Feature requestED: monitoring Nginx from the outside

I’ve almost finished the module (read: compilation reports no error) and
want to
take some time to discuss about some potential issues.

  1. Interaction with Nginx

I try to not affect Nginx but some files need to be modified since this
module
offer a very simple API to other modules, so there are two paths:
mandatory
module but activated or not by the config file or conditional
compilation. I
believe conditional compilation is the norm but please let me know.

To access the shared memory I want to create a file: nginx.monitoring at
the
same location as nginx.pid. Then a ftok() on this file to get the System
V ID
and another process would be able to attach to the shared memory. But as
I’m a
Linux guy I don’t know if *BSD, Mac-OSX and Solaris would be OK with
this. Don’t
know too if all scripting languages can use System V calls.

So far I think it is clean but if you have a suggestion better you’re
welcome.

  1. API

The API consist in one call:

void ngx_register_monitoring_value (ngx_str_t * name, ngx_atomic_t *
value) ;

This function should be called by an Nginx module during it’s
initialization to
tell the monitoring module that this variable should be added to the
pool for
watching.
That’s all. The module just continue to do what it wants with its
ngx_atomic_t
value, I will do the rest.

I may have some issue because my module has three states: initializing,
registering, running so may be the order of modules may be problematic.

  1. Configuration

At top level just put ‘monitoring ;’. But some modules offering
variables to be
monitored may propose configuration options like:

monitor_timeout_counter on ;

and call or not ngx_register_monitoring_value() according to the
setting.

  1. Scripts

A script should have read access to where nginx.pid is and will do the
following
pseudo code:

shm_id = ftok (“path.to.nginx.monitoring”) ;
mem = attach_to_shared_mem (shm_id) ;
values = parse (mem)
do_what_you_want_with_values (values)

for example: update RRD databases, search for an anormal error count,
search for
an event unexpected…

It’s no more my problem :slight_smile:

  1. Conclusion

Dear List, tell me what you think and I will release soon this module
(under A
BSD-like licence of course) for review and comments.

Best regards.

François Battail ha scritto:

I’ve almost finished the module (read: compilation reports no error) and want to
take some time to discuss about some potential issues.

Good.

  1. Interaction with Nginx

[…]

value, I will do the rest.

I may have some issue because my module has three states: initializing,
registering, running so may be the order of modules may be problematic.
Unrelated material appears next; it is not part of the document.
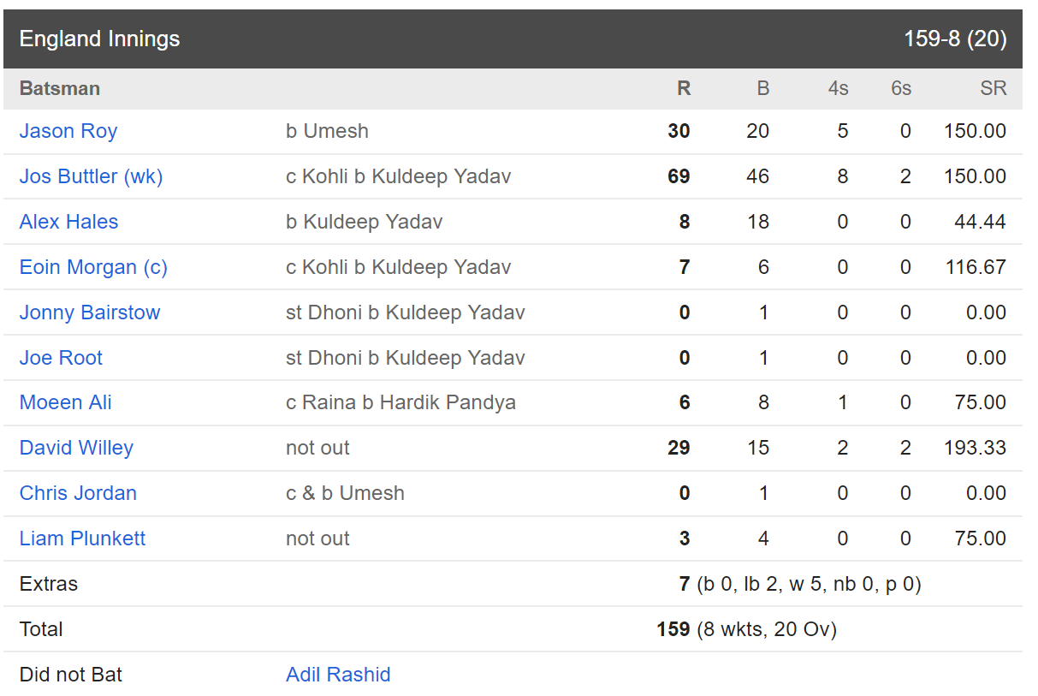
Task: Open Jos Buttler (wk) player link
Action: click(91, 176)
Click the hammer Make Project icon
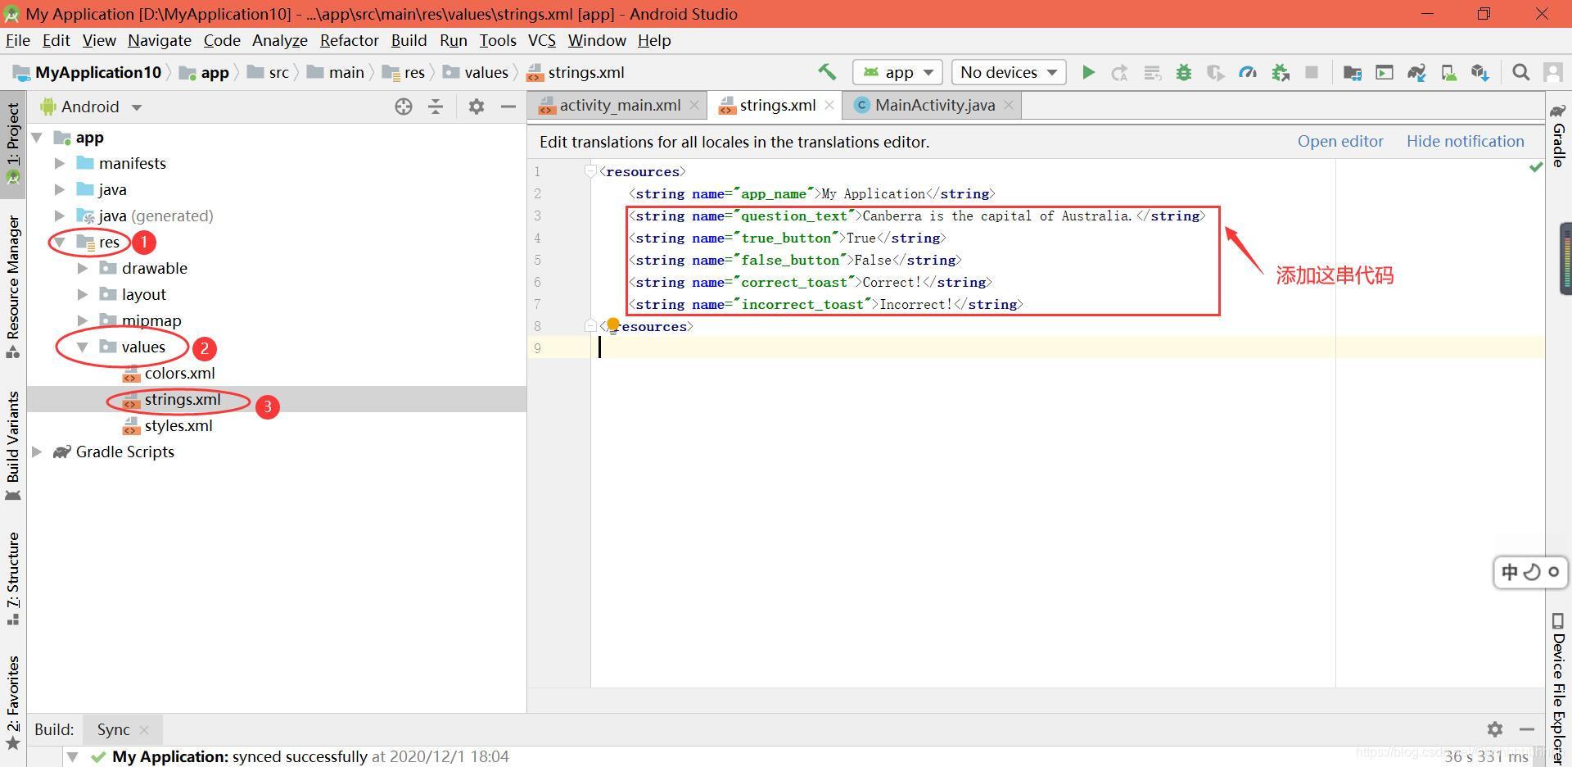 (827, 72)
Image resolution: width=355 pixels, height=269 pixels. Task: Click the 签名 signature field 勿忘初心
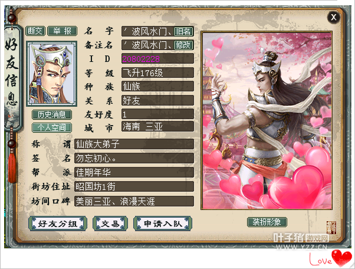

When actually happens the running phase?
At the end of the HTTP request? At regular intervals?

Note that since you don’t know when a variable will be updated, you may
miss important changes in the variable.

As an example, in the upstream module if a peer is down, the variable
peer.down will be set to 1, but if all the peers are down, then all
the variables are set to 0, for a fast restart in the successive
request.

  1. Configuration

[…]

  1. Scripts

A script should have read access to where nginx.pid is and will do the following
pseudo code:

shm_id = ftok (“path.to.nginx.monitoring”) ;
mem = attach_to_shared_mem (shm_id) ;
values = parse (mem)
do_what_you_want_with_values (values)

I can’t see any form of synchronization here.
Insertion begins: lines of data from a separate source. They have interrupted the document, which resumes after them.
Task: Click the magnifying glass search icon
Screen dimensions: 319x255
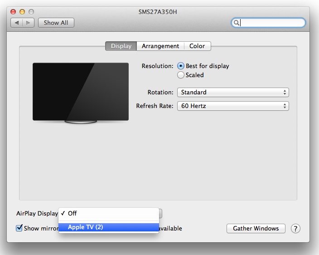Action: (237, 23)
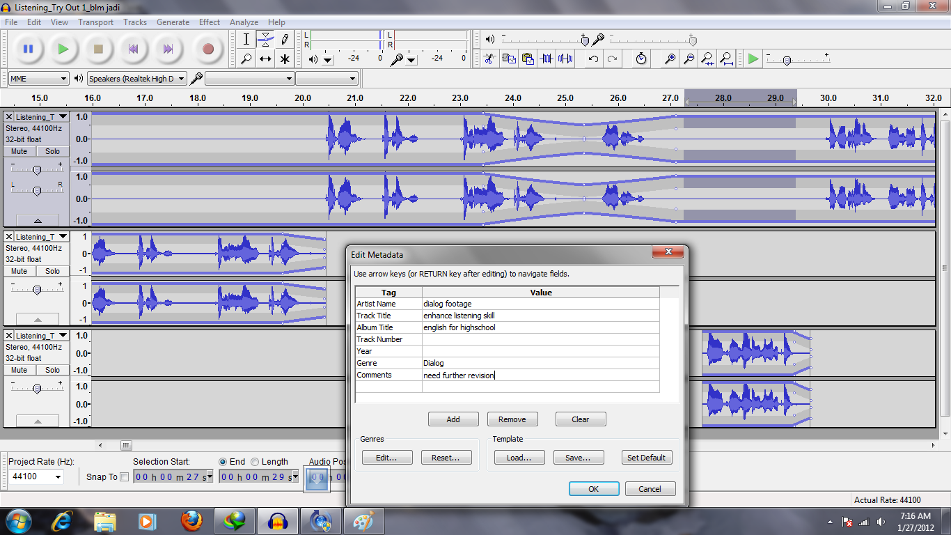Screen dimensions: 951x535
Task: Click the Remove tag button
Action: [512, 419]
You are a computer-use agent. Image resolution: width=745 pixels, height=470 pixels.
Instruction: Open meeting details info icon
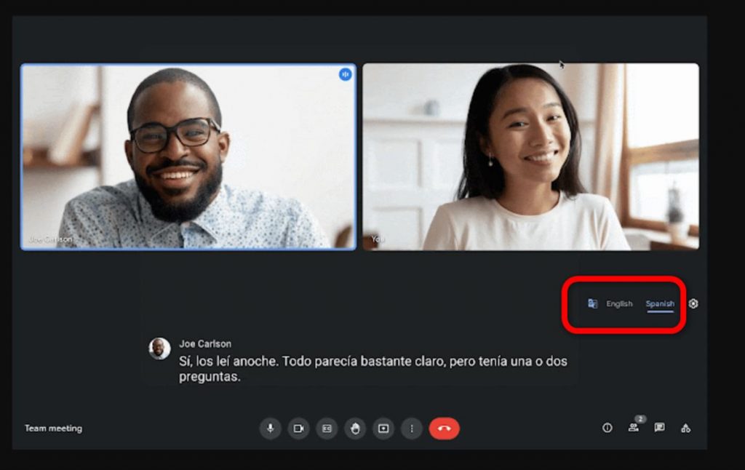click(x=607, y=428)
BSD-like licence of course) for review and comments.

Best regards.

Regards Manlio P.

Manlio P. <manlio_perillo@…> writes:

Good.

Thanks.

When actually happens the running phase?
At the end of the HTTP request? At regular intervals?

I’ve set a hook in logging phase.

Note that since you don’t know when a variable will be updated, you may
miss important changes in the variable.

Yes, but it’s monitoring, not real time.

As an example, in the upstream module if a peer is down, the variable
peer.down will be set to 1, but if all the peers are down, then all
the variables are set to 0, for a fast restart in the successive request.

It’s a side effect, sorry I’m in the logic on monitoring.

  1. Scripts
    I can’t see any form of synchronization here.

Correct, but it’s monitoring not real time, value fetch is atomic and so
it’s
coherent at a given moment. Nginx is write only and use ngx_atomic_t
variables;
it’s a snapshot at a given moment. Well can I said it’s just monitoring
:wink:

Thank you for your input,

Best regards.

François Battail ha scritto:

coherent at a given moment. Nginx is write only and use ngx_atomic_t variables;
it’s a snapshot at a given moment. Well can I said it’s just monitoring :wink:

Ok, I know that the implementation does atomic fetch of monitored
variables.

But the purpose of this module is to make these variables available from
an external client, right?

However if the external client and Nginx do not synchronize the access
to the shared memory, then the client will potentially read wrong
values.

Thank you for your input,

Best regards.

Regards Manlio P.

Manlio P. <manlio_perillo@…> writes:

But the purpose of this module is to make these variables available from
an external client, right?

Not really available, but sampled to make statistics.

However if the external client and Nginx do not synchronize the access
to the shared memory, then the client will potentially read wrong values.

I don’t think so. Each variable will be correct and is not supposed to
be
related to another one (this is a false assertion if your point of view
is
debugging). The script will run for example with a cycle of 10 s (as
collectd
did) to give trends, no more, no less.
Then it’s up to you to read the log to search for correlation if trends
are
curious, it’s just monitoring! But (I hope) it may be a good help for
people
having many servers running Nginx.

Best regards.

François Battail ha scritto:

I don’t think so. Each variable will be correct and is not supposed to be
related to another one (this is a false assertion if your point of view is
debugging).

Each variable will be correct, but since you are writing the value to a
shared memory location not atomically, the variable as read by the
client will not be correct.

The script will run for example with a cycle of 10 s (as collectd
did) to give trends, no more, no less.

This is, IMHO, wrong in principle.
First of all it does not matter if the example read the shared memory
each 10 s.

It can happen that when the client is reading the shared memory, Nginx
concurrently writes this memory.

Moreover it really does not make sense to write in a shared memory if
you want to support monitoring tools!

Just write a module like the stub_status module!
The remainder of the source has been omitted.